- Exercise instructions
With the pictures omitted, set down exactly the lines from the one that contains "How do I perform: Open the Reports menu?" through the last line of the data.

- Data
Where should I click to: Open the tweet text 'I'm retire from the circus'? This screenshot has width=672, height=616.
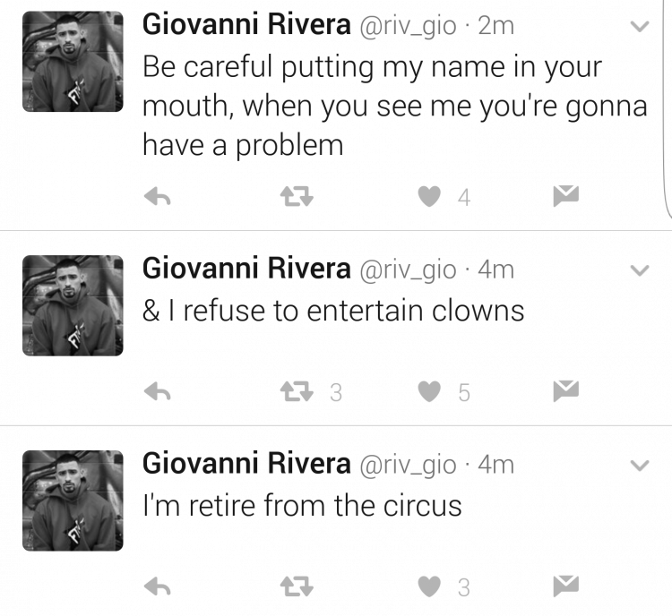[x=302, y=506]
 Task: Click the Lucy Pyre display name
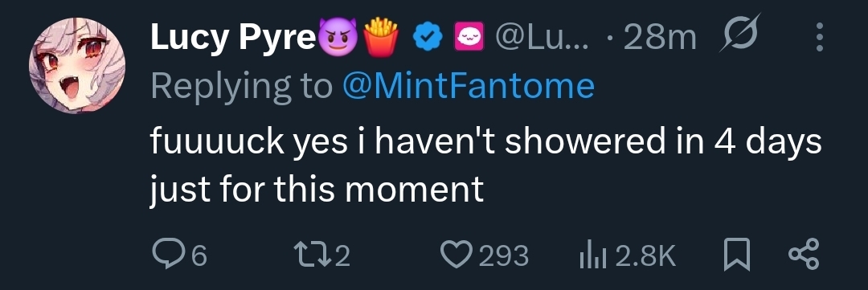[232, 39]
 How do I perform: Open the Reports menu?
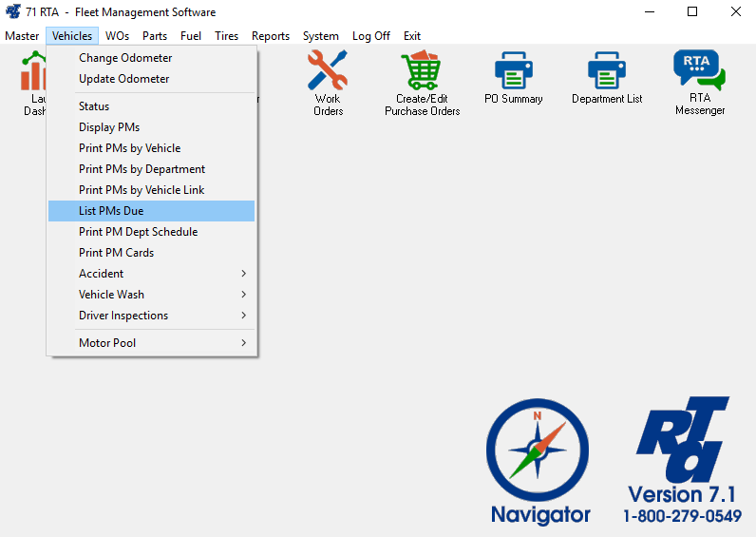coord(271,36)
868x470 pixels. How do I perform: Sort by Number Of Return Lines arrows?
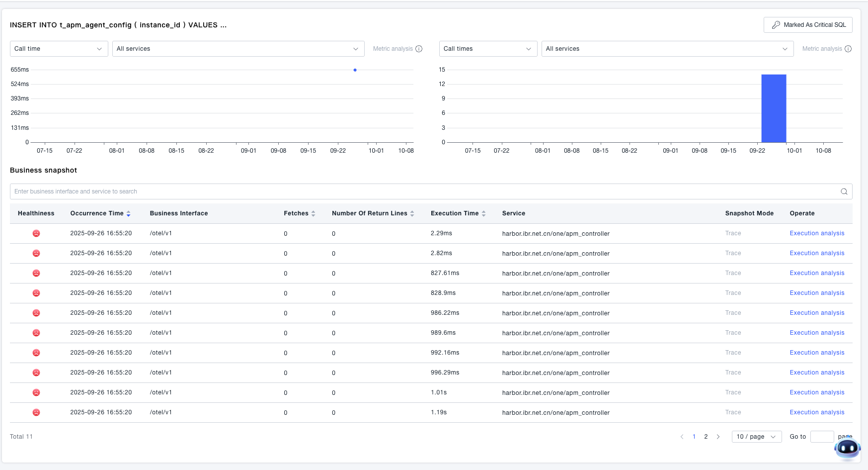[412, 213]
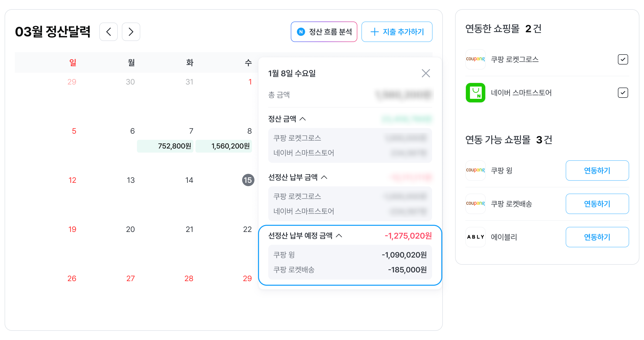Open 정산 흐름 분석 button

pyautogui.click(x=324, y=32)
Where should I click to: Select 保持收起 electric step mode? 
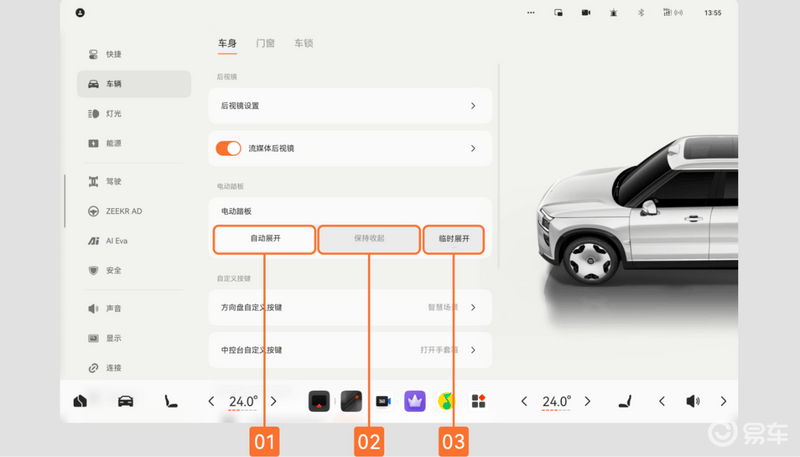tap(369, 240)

- Result below
 How do I perform: Open the Reports menu?
coord(271,36)
868x470 pixels. How do I perform: Sort by Number Of Return Lines arrows?
[412, 213]
Open 정산 흐름 분석 button

pyautogui.click(x=324, y=32)
Where should I click to: Select 保持收起 electric step mode? 
tap(369, 240)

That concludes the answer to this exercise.